• [What is required]: Filter the records below for the word "Cream". Copy each line that holds it.
### Task input ###
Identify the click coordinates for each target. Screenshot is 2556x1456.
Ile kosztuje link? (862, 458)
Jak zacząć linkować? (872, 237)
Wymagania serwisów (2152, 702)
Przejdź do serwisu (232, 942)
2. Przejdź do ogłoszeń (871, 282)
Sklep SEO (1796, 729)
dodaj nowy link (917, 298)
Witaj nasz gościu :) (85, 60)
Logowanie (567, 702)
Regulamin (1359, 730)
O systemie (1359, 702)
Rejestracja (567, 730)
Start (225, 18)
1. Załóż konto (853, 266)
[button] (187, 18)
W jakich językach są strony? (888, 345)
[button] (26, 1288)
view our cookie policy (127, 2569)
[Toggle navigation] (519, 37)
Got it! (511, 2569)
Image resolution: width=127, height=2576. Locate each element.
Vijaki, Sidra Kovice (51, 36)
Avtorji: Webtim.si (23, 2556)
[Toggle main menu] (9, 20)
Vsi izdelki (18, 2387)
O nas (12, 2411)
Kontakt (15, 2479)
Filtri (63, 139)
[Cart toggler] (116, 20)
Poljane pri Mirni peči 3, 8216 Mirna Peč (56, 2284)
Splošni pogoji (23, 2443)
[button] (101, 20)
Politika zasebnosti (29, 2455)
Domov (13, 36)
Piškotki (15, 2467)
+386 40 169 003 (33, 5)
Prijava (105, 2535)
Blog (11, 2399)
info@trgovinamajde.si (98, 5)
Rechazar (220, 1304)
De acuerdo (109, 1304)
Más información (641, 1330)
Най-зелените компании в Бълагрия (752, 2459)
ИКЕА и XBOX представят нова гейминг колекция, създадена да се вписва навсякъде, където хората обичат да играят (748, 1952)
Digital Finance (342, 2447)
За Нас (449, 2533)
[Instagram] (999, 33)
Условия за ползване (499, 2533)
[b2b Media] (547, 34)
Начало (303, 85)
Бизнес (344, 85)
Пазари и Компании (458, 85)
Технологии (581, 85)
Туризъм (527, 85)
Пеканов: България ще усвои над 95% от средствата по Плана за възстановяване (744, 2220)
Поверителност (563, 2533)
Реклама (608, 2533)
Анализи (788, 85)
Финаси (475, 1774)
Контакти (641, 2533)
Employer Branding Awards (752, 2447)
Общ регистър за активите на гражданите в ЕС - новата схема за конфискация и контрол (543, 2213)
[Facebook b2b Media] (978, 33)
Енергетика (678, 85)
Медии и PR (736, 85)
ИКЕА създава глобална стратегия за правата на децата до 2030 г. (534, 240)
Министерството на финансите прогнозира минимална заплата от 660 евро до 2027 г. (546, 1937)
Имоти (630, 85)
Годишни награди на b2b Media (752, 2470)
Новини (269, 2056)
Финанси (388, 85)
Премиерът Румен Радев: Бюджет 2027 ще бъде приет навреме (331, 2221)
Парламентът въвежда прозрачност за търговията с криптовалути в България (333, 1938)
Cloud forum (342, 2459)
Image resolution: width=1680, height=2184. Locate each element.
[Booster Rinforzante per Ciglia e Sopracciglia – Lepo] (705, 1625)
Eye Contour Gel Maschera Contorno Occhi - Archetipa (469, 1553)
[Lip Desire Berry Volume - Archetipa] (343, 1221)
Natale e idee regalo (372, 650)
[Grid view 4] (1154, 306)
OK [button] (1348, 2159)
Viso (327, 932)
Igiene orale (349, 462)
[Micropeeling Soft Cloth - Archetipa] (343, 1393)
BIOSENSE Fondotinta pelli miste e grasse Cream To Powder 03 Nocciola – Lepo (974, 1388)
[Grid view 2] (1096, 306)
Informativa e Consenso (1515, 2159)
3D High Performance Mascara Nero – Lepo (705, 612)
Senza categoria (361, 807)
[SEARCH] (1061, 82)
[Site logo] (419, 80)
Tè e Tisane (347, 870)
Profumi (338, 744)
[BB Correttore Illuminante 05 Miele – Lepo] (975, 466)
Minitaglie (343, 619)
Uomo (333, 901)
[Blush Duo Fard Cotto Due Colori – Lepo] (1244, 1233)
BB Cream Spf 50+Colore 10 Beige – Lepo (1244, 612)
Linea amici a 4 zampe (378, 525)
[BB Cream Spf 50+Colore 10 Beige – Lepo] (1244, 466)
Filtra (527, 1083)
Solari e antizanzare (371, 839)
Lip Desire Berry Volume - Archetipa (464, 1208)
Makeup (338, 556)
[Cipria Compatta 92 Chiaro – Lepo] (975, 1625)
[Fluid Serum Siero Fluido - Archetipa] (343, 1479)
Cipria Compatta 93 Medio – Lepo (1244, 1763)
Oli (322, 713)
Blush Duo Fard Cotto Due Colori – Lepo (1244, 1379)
###
• [Exercise output]:
BIOSENSE Fondotinta pelli miste e grasse Cream To Powder 03 Nocciola – Lepo (974, 1388)
BB Cream Spf 50+Colore 10 Beige – Lepo (1244, 612)
[BB Cream Spf 50+Colore 10 Beige – Lepo] (1244, 466)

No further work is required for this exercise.